Filling time-series gaps using image techniques: Multidimensional context autoencoder approach for building energy data imputation

Building energy prediction and management has become increasingly important in recent decades, driven by the growth of Internet of Things (IoT) devices and the availability of more energy data. However, energy data is often collected from multiple sources and can be incomplete or inconsistent, which can hinder accurate predictions and management of energy systems and limit the usefulness of the data for decision-making and research. To address this issue, past studies have focused on imputing missing gaps in energy data, including random and continuous gaps. One of the main challenges in this area is the lack of validation on a benchmark dataset with various building and meter types, making it difficult to accurately evaluate the performance of different imputation methods. Another challenge is the lack of application of state-of-the-art imputation methods for missing gaps in energy data. Contemporary image-inpainting methods, such as Partial Convolution (PConv), have been widely used in the computer vision domain and have demonstrated their effectiveness in dealing with complex missing patterns. To study whether energy data imputation can benefit from the image-based deep learning method, this study compared PConv, Convolutional neural networks (CNNs), and weekly persistence method using one of the biggest publicly available whole building energy datasets, consisting of 1479 power meters worldwide, as the benchmark. The results show that, compared to the CNN with the raw time series (1D-CNN) and the weekly persistence method, neural network models with reshaped energy data with two dimensions reduced the Mean Squared Error (MSE) by 10% to 30%. The advanced deep learning method, Partial convolution (PConv), has further reduced the MSE by 20-30% than 2D-CNN and stands out among all models.

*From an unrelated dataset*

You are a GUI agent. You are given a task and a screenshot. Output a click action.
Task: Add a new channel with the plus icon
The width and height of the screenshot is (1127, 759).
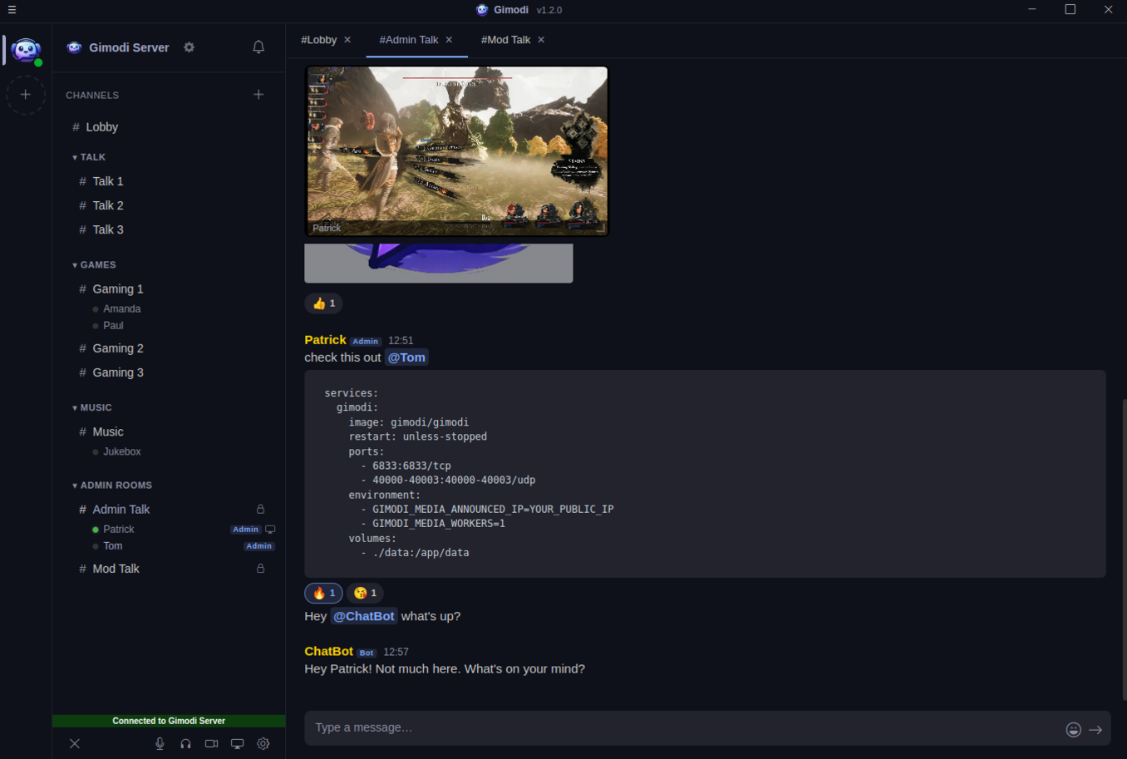click(258, 95)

翻译：近年来，随着物联网设备的普及和能源数据可用性的提升，建筑能耗预测与管理的重要性日益凸显。然而，能源数据常采集自多源系统，易出现不完整或不一致的问题，这不仅会阻碍能源系统的精准预测与管理，还会限制数据在决策和研究中的实用性。针对这一挑战，过往研究主要聚焦于能源数据中随机缺失与连续缺失的插补。当前领域的主要难点在于：缺乏基于包含多种建筑类型与计量类型的基准数据集的验证，导致难以准确评估不同插补方法的性能；同时，最先进的插补方法在能源数据缺失场景中的应用尚不充分。现代图像修复方法（如部分卷积）已在计算机视觉领域得到广泛应用，并展现出对复杂缺失模式的处理能力。为探究基于图像的深度学习方法能否提升能源数据插补效果，本研究以全球最大的公开建筑整体能耗数据集（含1479个功率计量点）为基准，对比了部分卷积（PConv）、卷积神经网络（CNN）与周持续性方法的性能。结果表明：相较于基于原始一维时间序列的CNN和周持续性方法，将能耗数据重构为二维输入后，神经网络模型将均方误差降低了10%-30%；而采用先进深度学习方法的PConv较二维CNN进一步降低20%-30%的均方误差，在所有模型中表现最优。